En effet le montant de la nouvelle ressource ne correspondra exactement à celui de la taxe d’habitation pour seulement « quelques centaines de communes », sur un total de 35.000. Globalement, environ 10.000 seront « sous-compensées », quand 24.000 le seront à l’excès. Ce sont les bases des habitations qui rendent les calculs problématiques. Parmi les communes « légèrement surcompensées » on en trouve environ 10.000 du monde rural. Pour elles, le gouvernement propose de leur laisser ce surplus de taxe foncière, dès lors qu’il n’excède pas 15.000 euros, sous forme de recettes fiscales supplémentaires. Une vaste lessiveuse de péréquation sera mise en route pour les autres ce qui procurera bien des joies aux nouveaux maires(esses) élu(e)s qui devront quelques mois après leur élection se lancer dans leur budget 2021 !

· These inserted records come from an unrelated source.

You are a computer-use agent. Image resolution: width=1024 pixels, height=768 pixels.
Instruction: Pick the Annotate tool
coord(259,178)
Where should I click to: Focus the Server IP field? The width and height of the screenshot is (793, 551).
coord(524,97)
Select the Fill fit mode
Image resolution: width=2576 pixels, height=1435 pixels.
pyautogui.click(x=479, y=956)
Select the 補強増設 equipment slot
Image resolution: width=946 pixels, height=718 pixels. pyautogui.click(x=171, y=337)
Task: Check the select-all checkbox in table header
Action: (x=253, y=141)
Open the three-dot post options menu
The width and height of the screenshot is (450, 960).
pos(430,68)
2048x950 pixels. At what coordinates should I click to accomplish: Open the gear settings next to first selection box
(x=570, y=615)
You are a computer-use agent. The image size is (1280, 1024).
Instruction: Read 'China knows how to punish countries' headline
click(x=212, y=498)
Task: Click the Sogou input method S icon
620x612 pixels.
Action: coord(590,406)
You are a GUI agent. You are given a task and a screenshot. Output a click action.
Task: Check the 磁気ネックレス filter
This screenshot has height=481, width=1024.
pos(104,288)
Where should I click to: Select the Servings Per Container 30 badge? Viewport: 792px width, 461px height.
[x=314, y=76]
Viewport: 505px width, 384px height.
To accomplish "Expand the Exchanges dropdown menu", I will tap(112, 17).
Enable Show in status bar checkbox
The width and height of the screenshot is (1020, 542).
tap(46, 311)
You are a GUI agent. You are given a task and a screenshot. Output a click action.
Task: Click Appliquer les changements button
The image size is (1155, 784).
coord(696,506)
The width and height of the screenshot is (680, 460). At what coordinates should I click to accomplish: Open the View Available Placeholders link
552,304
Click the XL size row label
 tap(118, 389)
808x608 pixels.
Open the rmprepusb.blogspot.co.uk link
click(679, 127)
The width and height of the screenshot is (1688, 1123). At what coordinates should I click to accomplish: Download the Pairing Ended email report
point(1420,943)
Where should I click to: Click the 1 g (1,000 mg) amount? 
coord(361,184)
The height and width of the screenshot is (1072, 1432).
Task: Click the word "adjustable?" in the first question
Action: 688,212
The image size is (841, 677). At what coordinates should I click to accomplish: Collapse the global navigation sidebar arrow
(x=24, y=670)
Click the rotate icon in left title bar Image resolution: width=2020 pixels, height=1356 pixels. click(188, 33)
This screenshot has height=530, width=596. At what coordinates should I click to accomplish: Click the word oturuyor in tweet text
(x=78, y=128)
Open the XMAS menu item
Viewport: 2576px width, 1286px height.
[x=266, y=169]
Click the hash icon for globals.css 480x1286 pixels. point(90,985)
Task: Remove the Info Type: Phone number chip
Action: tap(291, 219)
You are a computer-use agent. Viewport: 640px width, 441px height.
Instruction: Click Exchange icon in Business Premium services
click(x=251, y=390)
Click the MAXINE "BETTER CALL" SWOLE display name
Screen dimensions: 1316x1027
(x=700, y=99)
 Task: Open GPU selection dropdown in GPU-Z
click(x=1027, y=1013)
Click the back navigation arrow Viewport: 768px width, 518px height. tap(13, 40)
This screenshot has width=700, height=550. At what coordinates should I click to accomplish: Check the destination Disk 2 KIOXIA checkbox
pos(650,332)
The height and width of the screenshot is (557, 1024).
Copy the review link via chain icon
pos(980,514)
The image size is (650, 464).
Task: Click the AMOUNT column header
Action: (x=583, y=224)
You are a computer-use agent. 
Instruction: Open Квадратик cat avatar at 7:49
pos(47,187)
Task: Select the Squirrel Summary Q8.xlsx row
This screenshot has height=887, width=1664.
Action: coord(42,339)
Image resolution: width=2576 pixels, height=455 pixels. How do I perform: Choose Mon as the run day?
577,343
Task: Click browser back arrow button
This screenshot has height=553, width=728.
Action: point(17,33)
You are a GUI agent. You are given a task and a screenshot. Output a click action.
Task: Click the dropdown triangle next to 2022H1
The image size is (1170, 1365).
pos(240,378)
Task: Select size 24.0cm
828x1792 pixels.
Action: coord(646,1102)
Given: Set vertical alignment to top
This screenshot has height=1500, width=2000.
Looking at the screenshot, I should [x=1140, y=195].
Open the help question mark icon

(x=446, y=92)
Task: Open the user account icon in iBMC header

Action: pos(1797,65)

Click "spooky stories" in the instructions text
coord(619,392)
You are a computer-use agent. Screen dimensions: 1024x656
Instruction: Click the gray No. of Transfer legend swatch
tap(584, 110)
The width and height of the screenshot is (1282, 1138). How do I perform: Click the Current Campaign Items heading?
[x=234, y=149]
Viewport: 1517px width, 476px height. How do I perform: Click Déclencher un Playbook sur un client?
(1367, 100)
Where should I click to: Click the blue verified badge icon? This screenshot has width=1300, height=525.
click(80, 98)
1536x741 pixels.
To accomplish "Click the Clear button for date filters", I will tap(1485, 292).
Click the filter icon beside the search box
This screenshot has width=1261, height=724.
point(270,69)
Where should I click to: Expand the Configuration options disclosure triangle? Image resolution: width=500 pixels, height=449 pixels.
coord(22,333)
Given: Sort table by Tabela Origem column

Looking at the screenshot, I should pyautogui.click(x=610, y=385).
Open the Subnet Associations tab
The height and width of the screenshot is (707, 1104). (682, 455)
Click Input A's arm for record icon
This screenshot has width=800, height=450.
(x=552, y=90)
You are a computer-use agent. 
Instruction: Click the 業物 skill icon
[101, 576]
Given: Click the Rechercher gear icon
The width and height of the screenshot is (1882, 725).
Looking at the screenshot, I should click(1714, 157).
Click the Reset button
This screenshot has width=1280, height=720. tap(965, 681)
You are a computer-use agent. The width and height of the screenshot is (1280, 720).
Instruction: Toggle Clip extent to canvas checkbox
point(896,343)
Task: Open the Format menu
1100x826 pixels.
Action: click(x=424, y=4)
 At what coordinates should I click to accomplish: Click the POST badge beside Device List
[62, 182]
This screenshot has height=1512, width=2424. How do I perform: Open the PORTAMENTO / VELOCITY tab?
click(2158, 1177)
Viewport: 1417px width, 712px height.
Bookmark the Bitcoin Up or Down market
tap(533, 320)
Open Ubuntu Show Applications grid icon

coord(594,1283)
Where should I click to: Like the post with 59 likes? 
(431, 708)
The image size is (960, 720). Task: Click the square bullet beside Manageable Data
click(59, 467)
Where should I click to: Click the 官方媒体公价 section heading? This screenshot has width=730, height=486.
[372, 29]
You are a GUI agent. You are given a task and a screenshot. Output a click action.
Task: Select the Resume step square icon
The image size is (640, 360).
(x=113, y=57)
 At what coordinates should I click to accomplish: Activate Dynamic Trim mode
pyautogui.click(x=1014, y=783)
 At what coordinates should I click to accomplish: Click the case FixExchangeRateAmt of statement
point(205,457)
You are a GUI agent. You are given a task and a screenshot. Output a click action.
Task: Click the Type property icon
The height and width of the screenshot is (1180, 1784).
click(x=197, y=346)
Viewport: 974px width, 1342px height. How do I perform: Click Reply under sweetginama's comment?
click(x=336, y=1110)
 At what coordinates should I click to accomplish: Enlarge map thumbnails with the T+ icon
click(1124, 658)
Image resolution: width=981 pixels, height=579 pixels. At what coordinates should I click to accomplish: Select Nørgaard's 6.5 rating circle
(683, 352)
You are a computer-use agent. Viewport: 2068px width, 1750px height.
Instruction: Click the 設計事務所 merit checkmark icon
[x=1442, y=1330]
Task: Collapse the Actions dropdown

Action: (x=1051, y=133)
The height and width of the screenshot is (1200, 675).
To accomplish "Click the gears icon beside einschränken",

L’opération coûtera un gros milliard au budget de l’État ce qui explique que les 20 % des contribuables à la taxe d’habitation ne verront leur exonération effective qu’en 2023 puisque il faudra globalement trouver la bagatelle de 10 milliards d’euros pour l’État en 2020. On décale donc le coût des 20 % restant à des jours meilleurs. Il faudra trouver si l’on en croît les prévisions 2 milliards de plus en 2021, 3 en 2022 et au final plus de 4 en 2023 sauf à trouver des compensation inédite supplémentaire. Bizarrement tous ces problèmes sont repoussés après 2022 !

Pendant ce temps les départements qui assurent plus d’un milliard de dépenses sociales pour le compte de l’État défaillant seront privés de toute autonomie fiscale puisqu’ils ne lèveront plus d’impôt. C’est vrai que c’est catastrophique pour les oppositions qui basent toujours leurs contestations sur le pression fiscale trop forte. Les recettes départementales déjà insuffisantes seront compensées par une part de la TVA la taxe la plus injuste que la France ait inventée puisque pauvres ou riches acquittent leur contribution sur le même taux. On assistera à un dévoiement total des principes républicains puisque c’est le milieu économique qui collectera donc la recette (avec un taux de fraude colossale. Les chiffres varient en effet selon les sources mais se situent entre…. 20 et 30 milliards d’euros par an soit environ 12 % de ses recettes de TVA, qui est pourtant le premier poste de recettes fiscales.

En fait le pari est simple : doper la consommation et donc engranger des recettes supplémentaires procurées par une taxe payée par tous les foyers ou tous les individus et largement inégalitaire. Selon l’INSEE les 10 % des personnes les plus modestes consacrent 12 % de leur revenu disponible à cette taxe, contre 5 % pour les 10 % les plus aisées. L’opinion publique est bien loin de pourvoir apprécier ces parties de bonneteau menées par Bercy qui brouillent les pistes, décalent les décisions douloureuses (échaudés par la taxe sur le gazole) après deux années essentielles pour le pouvoir (municipales, départementales, régionales) qui a bien compris le poids des élu(e)s locaux.

Cette publication a un commentaire

  1. J.J.

    Un geste pour les infirmières et les infirmiers des urgences, un geste pour les communes, un geste pour les retraités, un geste pour x, un geste pour y …..et souvent un geste déplacé.

    Ce gouvernement n’est donc capable que de gesticulations ?
    Du reste il vaut mieux qu’il se contente de gesticuler, devant la propension qu’il développe à prendre des décisions calamiteuses.